Billboard Japan and TikTok kicked off the February edition of Next Fire on Feb. 4 with a live studio performance by rising singer-songwriter Daiki Ueno.
Next Fire is a show on TikTok Live highlighting the hottest artists of the moment, based on the Billboard Japan Heatseekers Songs chart. The collaborative program streams live performances and pre-recorded interviews by the featured artist of the month to present a multifaceted view of their artistry.
The online showcase on Feb. 4 featured a compact five-song set by the 25-year-old artist, including a gripping performance of his poetic take on losing a loved one called “Love Song,” currently buzzing on TikTok. A total of 11,558 viewers tuned in to see the studio concert.
Emerging on a stage illuminated by simple lights, Ueno slung his acoustic guitar over his shoulder and adjusted the tuning of his instrument before launching into the first track, “Onaji Tsuki wo Miteiru” (Looking at the same moon). Accompanied by Akira Murata on keyboard, the young singer’s slightly husky voice quickly filled the studio with a melancholy yet somehow warm vibe.
“It’s only for a short time today, but I hope everyone enjoys the show,” he told viewers after the opening number, and went on to perform “Te,” a relatively short but evocative track with earnest lyrics that deeply touch listeners’ hearts.

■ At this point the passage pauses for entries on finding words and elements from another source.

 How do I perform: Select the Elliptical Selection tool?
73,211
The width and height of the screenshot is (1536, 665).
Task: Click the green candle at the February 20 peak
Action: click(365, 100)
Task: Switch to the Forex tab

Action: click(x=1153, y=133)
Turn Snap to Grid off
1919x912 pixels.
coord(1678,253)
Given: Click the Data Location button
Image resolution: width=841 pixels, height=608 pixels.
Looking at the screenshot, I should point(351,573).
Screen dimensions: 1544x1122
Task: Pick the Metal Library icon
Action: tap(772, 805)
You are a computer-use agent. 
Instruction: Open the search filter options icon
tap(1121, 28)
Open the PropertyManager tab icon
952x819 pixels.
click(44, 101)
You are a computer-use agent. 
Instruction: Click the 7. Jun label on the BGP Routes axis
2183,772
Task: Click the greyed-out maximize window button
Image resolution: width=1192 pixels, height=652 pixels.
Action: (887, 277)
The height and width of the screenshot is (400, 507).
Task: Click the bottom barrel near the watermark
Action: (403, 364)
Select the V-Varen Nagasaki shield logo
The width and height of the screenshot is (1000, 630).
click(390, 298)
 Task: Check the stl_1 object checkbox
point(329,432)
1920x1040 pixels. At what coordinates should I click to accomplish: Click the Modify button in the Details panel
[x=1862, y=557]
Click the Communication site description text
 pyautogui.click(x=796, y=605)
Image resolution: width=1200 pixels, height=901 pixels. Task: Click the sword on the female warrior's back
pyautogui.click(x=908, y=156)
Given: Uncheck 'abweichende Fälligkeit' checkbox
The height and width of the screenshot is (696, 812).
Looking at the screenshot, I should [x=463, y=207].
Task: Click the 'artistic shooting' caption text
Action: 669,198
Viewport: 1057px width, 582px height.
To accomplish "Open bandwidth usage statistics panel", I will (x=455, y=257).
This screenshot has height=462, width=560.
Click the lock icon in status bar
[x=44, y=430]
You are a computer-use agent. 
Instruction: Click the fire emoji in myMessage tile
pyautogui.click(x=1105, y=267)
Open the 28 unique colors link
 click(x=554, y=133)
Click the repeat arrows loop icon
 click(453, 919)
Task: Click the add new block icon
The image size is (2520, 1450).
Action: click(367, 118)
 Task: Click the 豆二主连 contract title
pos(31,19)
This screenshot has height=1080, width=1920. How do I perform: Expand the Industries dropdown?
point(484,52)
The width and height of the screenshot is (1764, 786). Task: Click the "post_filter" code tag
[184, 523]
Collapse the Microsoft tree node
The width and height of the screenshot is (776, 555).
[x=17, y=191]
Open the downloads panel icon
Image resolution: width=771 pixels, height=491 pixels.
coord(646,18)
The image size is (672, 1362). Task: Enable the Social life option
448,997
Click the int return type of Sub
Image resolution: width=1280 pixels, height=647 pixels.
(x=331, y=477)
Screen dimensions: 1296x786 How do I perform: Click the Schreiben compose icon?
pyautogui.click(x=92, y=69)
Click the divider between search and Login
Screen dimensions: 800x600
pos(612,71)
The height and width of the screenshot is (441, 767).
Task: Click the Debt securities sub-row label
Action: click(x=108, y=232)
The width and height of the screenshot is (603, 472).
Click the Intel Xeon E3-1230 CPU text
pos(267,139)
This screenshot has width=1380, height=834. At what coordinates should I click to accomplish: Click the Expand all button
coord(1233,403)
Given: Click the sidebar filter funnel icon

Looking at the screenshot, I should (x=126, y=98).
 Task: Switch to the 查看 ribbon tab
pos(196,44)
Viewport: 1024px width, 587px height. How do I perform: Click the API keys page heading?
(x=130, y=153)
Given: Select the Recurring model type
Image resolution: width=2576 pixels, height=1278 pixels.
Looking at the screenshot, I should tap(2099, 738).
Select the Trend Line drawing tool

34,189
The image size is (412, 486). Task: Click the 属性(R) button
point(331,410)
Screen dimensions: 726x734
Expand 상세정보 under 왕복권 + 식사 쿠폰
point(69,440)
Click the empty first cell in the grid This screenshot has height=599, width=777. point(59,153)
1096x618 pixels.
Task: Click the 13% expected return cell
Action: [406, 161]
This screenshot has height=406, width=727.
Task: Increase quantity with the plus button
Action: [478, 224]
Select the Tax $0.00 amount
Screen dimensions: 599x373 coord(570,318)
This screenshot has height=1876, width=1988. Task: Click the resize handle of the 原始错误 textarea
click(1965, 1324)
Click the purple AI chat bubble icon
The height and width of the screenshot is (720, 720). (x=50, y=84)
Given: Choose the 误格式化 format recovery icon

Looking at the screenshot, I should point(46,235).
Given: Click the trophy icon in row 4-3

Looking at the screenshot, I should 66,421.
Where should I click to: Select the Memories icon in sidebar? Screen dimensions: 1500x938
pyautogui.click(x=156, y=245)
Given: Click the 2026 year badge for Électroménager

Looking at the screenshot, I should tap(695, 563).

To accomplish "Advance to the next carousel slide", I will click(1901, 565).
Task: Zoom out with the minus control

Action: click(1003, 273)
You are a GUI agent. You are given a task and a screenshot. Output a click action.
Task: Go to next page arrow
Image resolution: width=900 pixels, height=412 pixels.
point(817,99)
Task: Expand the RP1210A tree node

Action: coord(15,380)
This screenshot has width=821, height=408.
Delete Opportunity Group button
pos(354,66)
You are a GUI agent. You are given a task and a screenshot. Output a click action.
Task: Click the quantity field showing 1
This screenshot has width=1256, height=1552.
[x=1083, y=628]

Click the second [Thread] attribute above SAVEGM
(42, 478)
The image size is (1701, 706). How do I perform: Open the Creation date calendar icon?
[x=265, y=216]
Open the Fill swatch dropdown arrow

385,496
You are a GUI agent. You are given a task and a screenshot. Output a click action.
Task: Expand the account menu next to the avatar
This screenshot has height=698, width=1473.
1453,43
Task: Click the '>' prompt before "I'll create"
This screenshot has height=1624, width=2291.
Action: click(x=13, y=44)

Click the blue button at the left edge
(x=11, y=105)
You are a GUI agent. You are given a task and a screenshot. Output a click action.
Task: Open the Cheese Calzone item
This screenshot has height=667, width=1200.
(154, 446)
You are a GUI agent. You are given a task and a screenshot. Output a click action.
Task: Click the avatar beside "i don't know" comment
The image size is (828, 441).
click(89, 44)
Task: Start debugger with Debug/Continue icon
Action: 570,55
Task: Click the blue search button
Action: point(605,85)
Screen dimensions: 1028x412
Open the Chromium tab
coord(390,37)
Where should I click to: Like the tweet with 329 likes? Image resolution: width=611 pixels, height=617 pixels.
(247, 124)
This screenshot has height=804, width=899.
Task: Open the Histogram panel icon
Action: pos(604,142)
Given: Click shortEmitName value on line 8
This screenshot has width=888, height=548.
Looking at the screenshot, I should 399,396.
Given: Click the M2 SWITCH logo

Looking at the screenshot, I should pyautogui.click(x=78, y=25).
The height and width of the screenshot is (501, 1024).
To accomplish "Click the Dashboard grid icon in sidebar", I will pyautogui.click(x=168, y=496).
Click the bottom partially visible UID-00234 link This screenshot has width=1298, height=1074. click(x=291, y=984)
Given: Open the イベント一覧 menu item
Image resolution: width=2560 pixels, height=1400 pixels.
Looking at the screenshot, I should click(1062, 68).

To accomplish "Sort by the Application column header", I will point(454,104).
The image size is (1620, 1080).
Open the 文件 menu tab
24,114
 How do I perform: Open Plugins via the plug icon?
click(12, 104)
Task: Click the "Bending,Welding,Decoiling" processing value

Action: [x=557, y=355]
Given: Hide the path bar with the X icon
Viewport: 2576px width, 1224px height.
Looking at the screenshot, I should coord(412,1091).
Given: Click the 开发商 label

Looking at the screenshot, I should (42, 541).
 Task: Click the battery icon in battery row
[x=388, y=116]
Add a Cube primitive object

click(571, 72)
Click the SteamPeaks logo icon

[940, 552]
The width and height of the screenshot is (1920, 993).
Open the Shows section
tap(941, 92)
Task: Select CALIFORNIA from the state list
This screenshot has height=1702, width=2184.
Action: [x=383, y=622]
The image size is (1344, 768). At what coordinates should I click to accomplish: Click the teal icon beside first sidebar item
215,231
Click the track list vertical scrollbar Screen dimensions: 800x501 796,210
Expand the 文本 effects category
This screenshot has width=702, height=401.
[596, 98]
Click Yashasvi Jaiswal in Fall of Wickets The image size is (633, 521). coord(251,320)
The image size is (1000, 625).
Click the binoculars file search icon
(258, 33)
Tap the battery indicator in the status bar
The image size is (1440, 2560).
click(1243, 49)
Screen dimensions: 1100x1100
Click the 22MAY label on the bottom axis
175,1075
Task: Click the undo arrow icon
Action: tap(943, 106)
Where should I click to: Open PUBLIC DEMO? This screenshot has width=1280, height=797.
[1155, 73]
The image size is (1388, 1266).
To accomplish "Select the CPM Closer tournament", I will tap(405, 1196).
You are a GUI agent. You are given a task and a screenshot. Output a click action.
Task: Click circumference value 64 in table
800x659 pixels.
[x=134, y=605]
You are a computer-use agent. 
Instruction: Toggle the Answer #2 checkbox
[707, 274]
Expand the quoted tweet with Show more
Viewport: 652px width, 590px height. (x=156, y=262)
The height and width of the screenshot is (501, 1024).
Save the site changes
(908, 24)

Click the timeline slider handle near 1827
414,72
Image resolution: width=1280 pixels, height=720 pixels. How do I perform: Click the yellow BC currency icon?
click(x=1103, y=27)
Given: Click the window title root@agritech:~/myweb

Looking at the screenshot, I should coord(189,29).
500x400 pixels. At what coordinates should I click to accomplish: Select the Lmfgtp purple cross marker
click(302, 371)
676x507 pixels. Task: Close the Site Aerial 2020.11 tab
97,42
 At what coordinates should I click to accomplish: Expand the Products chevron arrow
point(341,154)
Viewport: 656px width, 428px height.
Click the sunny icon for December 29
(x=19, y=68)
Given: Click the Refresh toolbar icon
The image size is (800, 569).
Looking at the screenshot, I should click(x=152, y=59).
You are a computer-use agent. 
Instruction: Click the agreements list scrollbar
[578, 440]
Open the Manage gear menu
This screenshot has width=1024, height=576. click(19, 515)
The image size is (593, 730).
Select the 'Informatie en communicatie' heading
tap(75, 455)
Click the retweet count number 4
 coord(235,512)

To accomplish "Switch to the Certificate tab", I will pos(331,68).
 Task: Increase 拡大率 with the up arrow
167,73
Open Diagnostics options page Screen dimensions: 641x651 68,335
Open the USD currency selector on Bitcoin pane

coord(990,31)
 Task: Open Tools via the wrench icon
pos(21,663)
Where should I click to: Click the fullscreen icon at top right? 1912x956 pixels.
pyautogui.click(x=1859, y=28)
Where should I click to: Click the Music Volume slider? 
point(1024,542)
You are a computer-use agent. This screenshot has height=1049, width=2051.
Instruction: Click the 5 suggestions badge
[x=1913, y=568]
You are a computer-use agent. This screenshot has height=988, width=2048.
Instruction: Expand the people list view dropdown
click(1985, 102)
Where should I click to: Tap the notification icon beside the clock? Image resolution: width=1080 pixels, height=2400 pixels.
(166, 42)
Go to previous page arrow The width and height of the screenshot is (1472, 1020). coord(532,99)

For the next song, called “Obose,” he explained that he wanted to take the special opportunity to show viewers how he usually did things and performed the number by himself with just his guitar, delivering an emotional take on the realistic lyrics. Then, joined again by Murata on keyboard, Ueno performed one of his recent hit singles entitled “Nami ni Ki” off his latest album Hogata, engaging viewers with his affecting vocal prowess.
He put down his guitar for the closing song of the evening, the TikTok favorite called “Love Song,” performing the gently profound number about death and loss with only keyboard and vocals. The lyrics bluntly depict suicide and appear shocking at first glance, but the song’s kindhearted message — “Love song, love song, keep spreading out more until the other world and this world stick together,” he sings in the chorus — stands out in the end. In fact, the latter half of the number exuded a sense of euphoria through the repetition of the chorus, and many viewers noted in the comment section that they were drawn into the performance. Ueno ended the song on a quiet note, as if to let viewers linger in the meaning of the final line: “Love song, love song, with more volume, so that it’ll reach that person,” he sang. “So that it’ll reach you.”